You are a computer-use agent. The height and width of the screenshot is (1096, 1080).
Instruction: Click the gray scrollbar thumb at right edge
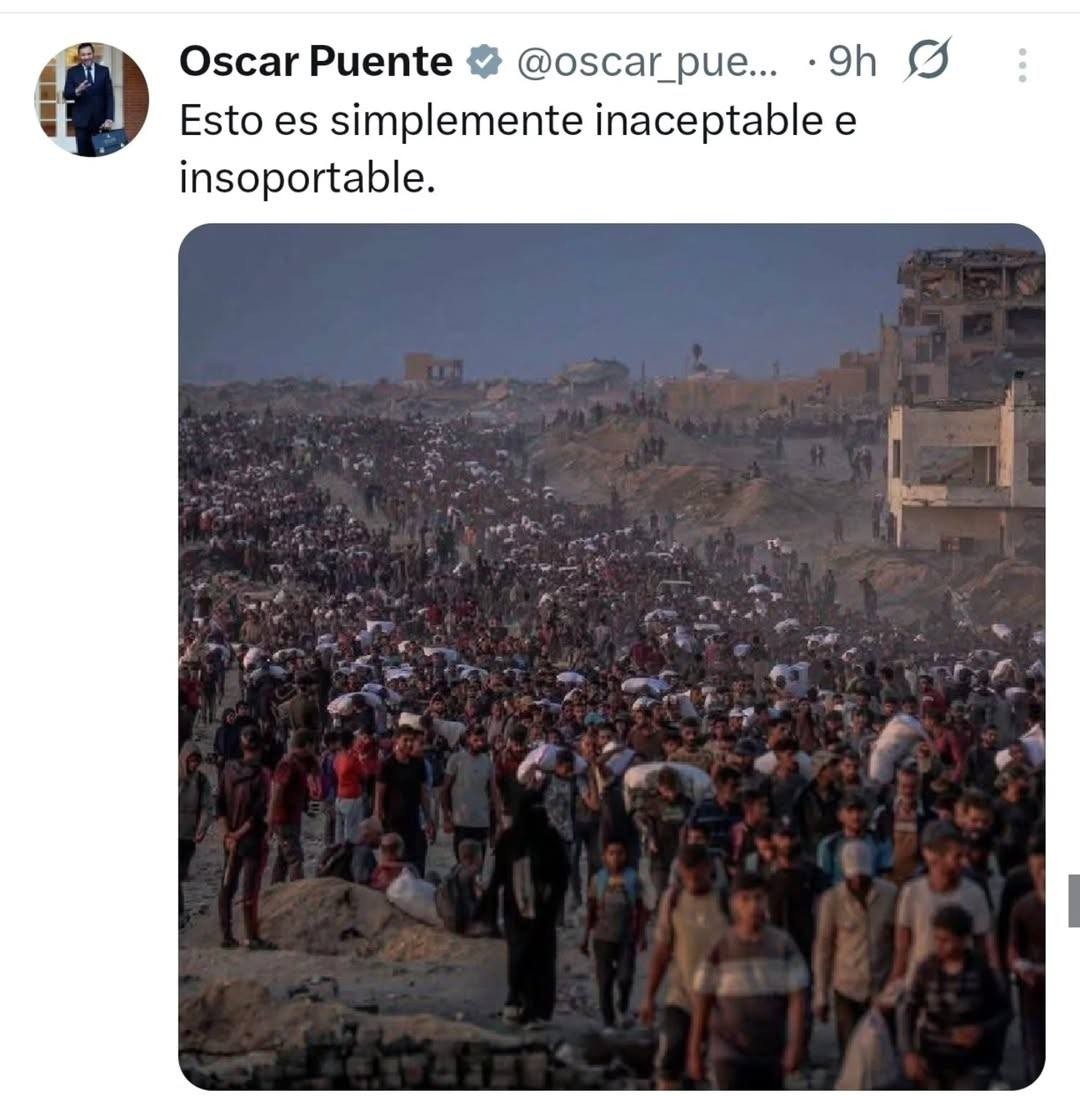1073,900
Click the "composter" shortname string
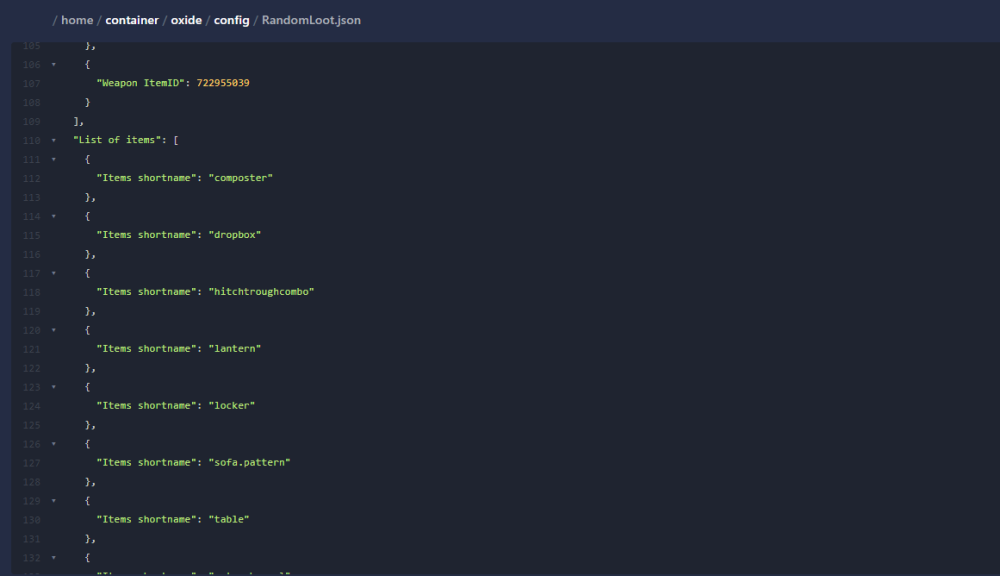The width and height of the screenshot is (1000, 576). 240,177
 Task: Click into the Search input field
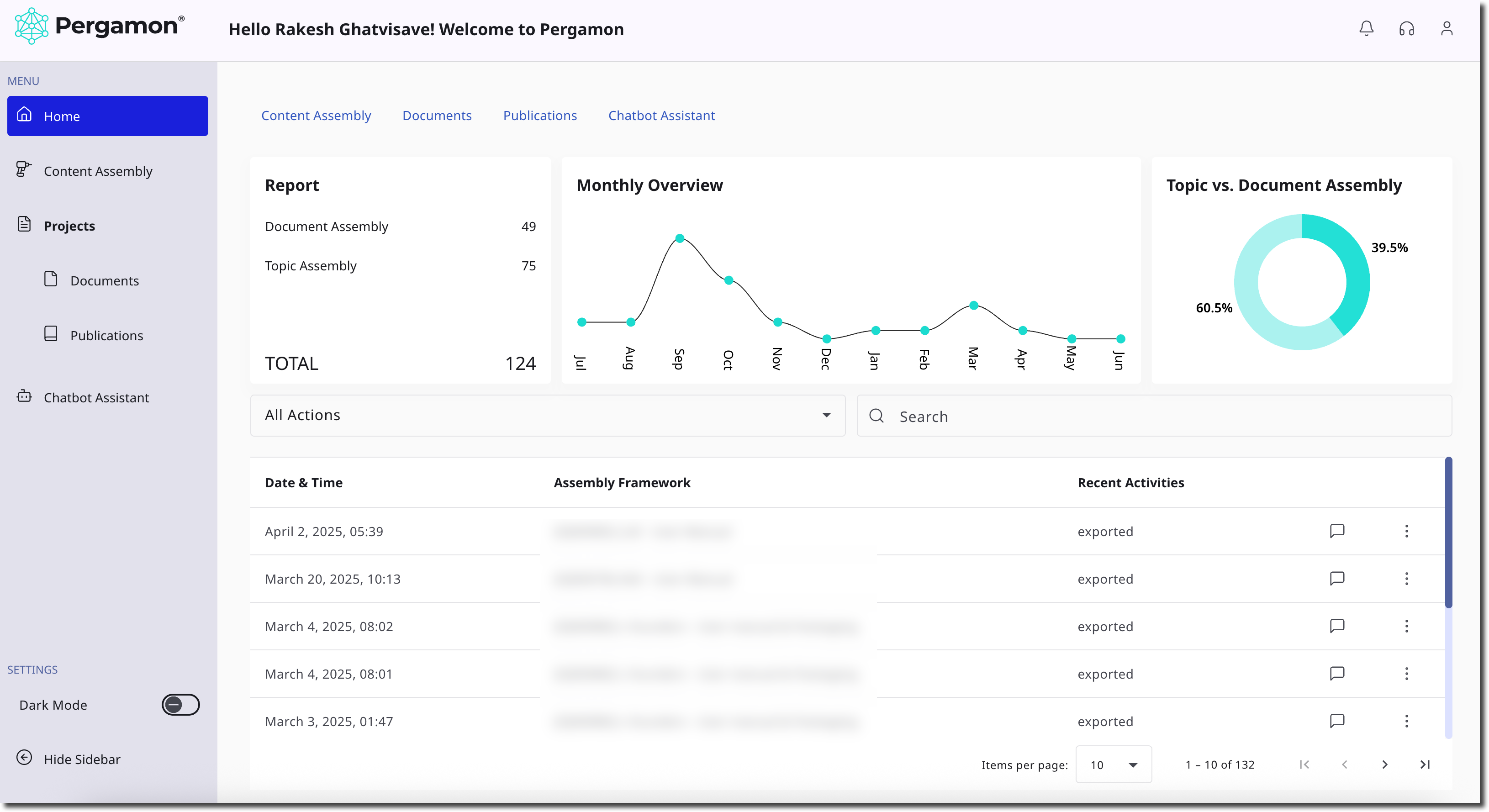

____

EXERCISE PROMPT: All of the material must be given again exactly, though no picture may appear in the copy.

EXPECTED ANSWER:
You are a computer-use agent. The height and width of the screenshot is (1096, 1080).
Instruction: Click the gray scrollbar thumb at right edge
1073,900
Click the "composter" shortname string
The width and height of the screenshot is (1000, 576). 240,177
 Task: Click into the Search input field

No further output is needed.